### EXERCISE BRIEF
Give every line of the listing below as a JSON list of strings, one string per line, skipping blank lines.
begin INPUT ROWS
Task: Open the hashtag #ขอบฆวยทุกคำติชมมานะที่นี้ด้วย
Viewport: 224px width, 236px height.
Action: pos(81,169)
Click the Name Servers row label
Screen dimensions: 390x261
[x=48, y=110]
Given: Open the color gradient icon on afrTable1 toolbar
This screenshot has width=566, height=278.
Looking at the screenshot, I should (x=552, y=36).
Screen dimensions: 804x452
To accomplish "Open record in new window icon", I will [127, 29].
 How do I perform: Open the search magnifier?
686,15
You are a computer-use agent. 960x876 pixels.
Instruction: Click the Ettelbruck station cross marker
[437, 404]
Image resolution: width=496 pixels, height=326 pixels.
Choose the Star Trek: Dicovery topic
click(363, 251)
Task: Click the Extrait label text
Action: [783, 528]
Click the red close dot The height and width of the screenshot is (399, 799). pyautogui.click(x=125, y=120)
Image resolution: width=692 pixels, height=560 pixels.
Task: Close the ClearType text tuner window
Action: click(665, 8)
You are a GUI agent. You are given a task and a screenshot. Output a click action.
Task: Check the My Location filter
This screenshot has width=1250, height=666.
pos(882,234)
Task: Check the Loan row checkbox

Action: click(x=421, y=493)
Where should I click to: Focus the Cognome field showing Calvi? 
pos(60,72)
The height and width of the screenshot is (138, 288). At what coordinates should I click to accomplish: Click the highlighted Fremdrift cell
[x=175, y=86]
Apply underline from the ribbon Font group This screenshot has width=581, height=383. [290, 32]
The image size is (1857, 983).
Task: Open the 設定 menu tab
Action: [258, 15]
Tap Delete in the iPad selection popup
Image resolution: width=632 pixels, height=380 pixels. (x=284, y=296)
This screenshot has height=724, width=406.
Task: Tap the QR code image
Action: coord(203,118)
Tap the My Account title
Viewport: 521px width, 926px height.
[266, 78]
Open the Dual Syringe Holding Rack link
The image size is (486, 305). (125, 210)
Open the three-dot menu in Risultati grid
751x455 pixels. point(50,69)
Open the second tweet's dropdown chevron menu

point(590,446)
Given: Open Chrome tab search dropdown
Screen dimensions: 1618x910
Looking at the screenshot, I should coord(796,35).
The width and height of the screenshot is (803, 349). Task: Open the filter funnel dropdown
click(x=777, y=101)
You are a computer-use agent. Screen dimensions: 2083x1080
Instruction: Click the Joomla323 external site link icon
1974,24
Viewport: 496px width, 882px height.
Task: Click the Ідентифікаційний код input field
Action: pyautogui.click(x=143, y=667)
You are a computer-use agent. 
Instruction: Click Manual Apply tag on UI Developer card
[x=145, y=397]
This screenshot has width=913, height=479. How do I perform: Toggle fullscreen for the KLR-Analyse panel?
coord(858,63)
end INPUT ROWS
### SOLVED PROBLEM
[
  "Task: Open the hashtag #ขอบฆวยทุกคำติชมมานะที่นี้ด้วย",
  "Viewport: 224px width, 236px height.",
  "Action: pos(81,169)",
  "Click the Name Servers row label",
  "Screen dimensions: 390x261",
  "[x=48, y=110]",
  "Given: Open the color gradient icon on afrTable1 toolbar",
  "This screenshot has width=566, height=278.",
  "Looking at the screenshot, I should (x=552, y=36).",
  "Screen dimensions: 804x452",
  "To accomplish \"Open record in new window icon\", I will [127, 29].",
  " How do I perform: Open the search magnifier?",
  "686,15",
  "You are a computer-use agent. 960x876 pixels.",
  "Instruction: Click the Ettelbruck station cross marker",
  "[437, 404]",
  "Image resolution: width=496 pixels, height=326 pixels.",
  "Choose the Star Trek: Dicovery topic",
  "click(363, 251)",
  "Task: Click the Extrait label text",
  "Action: [783, 528]",
  "Click the red close dot The height and width of the screenshot is (399, 799). pyautogui.click(x=125, y=120)",
  "Image resolution: width=692 pixels, height=560 pixels.",
  "Task: Close the ClearType text tuner window",
  "Action: click(665, 8)",
  "You are a GUI agent. You are given a task and a screenshot. Output a click action.",
  "Task: Check the My Location filter",
  "This screenshot has width=1250, height=666.",
  "pos(882,234)",
  "Task: Check the Loan row checkbox",
  "Action: click(x=421, y=493)",
  "Where should I click to: Focus the Cognome field showing Calvi? ",
  "pos(60,72)",
  "The height and width of the screenshot is (138, 288). At what coordinates should I click to accomplish: Click the highlighted Fremdrift cell",
  "[x=175, y=86]",
  "Apply underline from the ribbon Font group This screenshot has width=581, height=383. [290, 32]",
  "The image size is (1857, 983).",
  "Task: Open the 設定 menu tab",
  "Action: [258, 15]",
  "Tap Delete in the iPad selection popup",
  "Image resolution: width=632 pixels, height=380 pixels. (x=284, y=296)",
  "This screenshot has height=724, width=406.",
  "Task: Tap the QR code image",
  "Action: coord(203,118)",
  "Tap the My Account title",
  "Viewport: 521px width, 926px height.",
  "[266, 78]",
  "Open the Dual Syringe Holding Rack link",
  "The image size is (486, 305). (125, 210)",
  "Open the three-dot menu in Risultati grid",
  "751x455 pixels. point(50,69)",
  "Open the second tweet's dropdown chevron menu",
  "point(590,446)",
  "Given: Open Chrome tab search dropdown",
  "Screen dimensions: 1618x910",
  "Looking at the screenshot, I should coord(796,35).",
  "The width and height of the screenshot is (803, 349). Task: Open the filter funnel dropdown",
  "click(x=777, y=101)",
  "You are a computer-use agent. Screen dimensions: 2083x1080",
  "Instruction: Click the Joomla323 external site link icon",
  "1974,24",
  "Viewport: 496px width, 882px height.",
  "Task: Click the Ідентифікаційний код input field",
  "Action: pyautogui.click(x=143, y=667)",
  "You are a computer-use agent. ",
  "Instruction: Click Manual Apply tag on UI Developer card",
  "[x=145, y=397]",
  "This screenshot has width=913, height=479. How do I perform: Toggle fullscreen for the KLR-Analyse panel?",
  "coord(858,63)"
]